(PROVIDED INFORMATION)

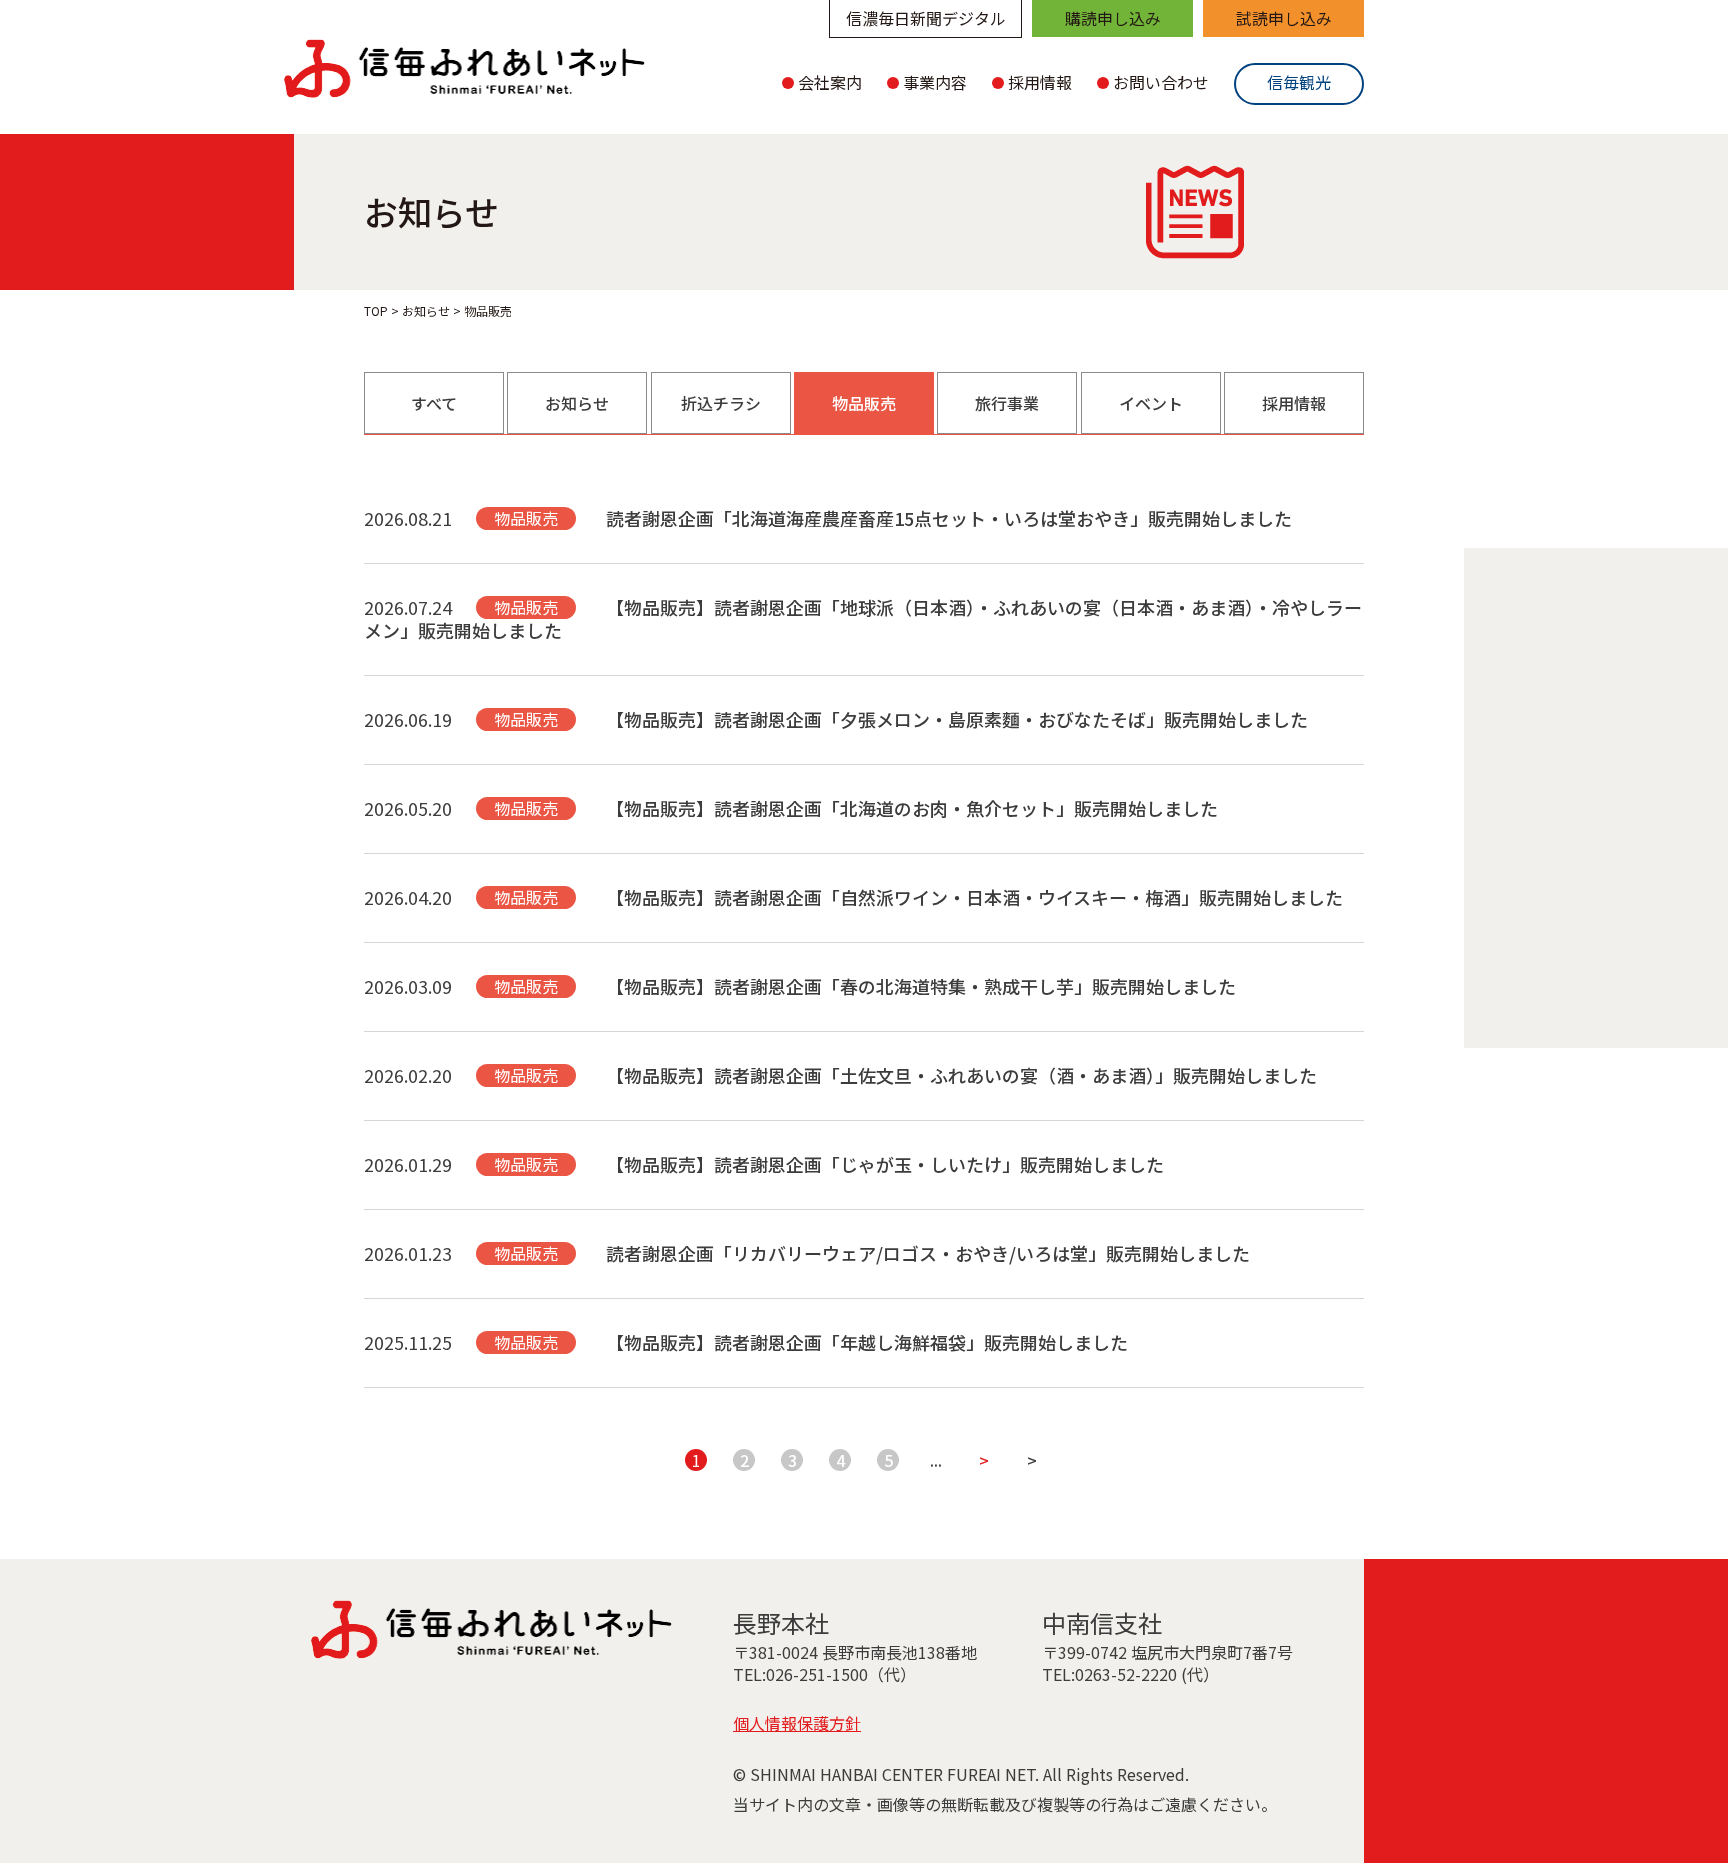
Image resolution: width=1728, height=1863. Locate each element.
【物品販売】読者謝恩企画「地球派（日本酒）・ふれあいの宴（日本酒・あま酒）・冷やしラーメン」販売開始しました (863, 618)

* * *

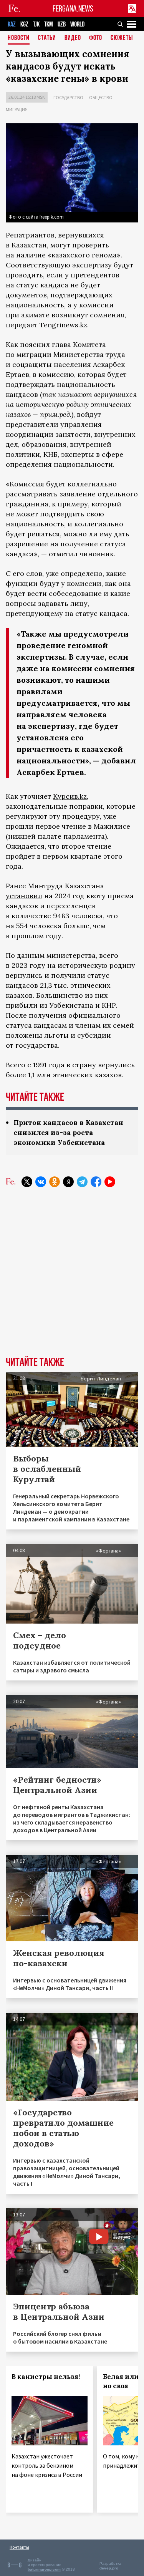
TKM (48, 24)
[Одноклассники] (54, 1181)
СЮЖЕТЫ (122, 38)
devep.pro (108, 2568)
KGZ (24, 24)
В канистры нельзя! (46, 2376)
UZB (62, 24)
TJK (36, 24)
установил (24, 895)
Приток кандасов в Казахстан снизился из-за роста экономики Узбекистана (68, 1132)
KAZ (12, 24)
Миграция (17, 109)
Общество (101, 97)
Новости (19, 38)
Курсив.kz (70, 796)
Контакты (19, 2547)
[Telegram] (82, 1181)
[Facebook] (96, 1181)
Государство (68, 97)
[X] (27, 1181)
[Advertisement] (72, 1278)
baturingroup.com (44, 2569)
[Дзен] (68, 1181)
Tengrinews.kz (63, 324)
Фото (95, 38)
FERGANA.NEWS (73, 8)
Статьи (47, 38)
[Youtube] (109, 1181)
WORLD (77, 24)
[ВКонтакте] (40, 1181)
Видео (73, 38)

(WHAT IS EXPECTED)
Would you please copy, word for word, everything above from the line containing "Миграция (17, 109)" down to the line containing "Видео (73, 38)", those two lines included?

(TASK SOLUTION)
Миграция (17, 109)
Общество (101, 97)
Новости (19, 38)
Курсив.kz (70, 796)
Контакты (19, 2547)
[Telegram] (82, 1181)
[Facebook] (96, 1181)
Государство (68, 97)
[X] (27, 1181)
[Advertisement] (72, 1278)
baturingroup.com (44, 2569)
[Дзен] (68, 1181)
Tengrinews.kz (63, 324)
Фото (95, 38)
FERGANA.NEWS (73, 8)
Статьи (47, 38)
[Youtube] (109, 1181)
WORLD (77, 24)
[ВКонтакте] (40, 1181)
Видео (73, 38)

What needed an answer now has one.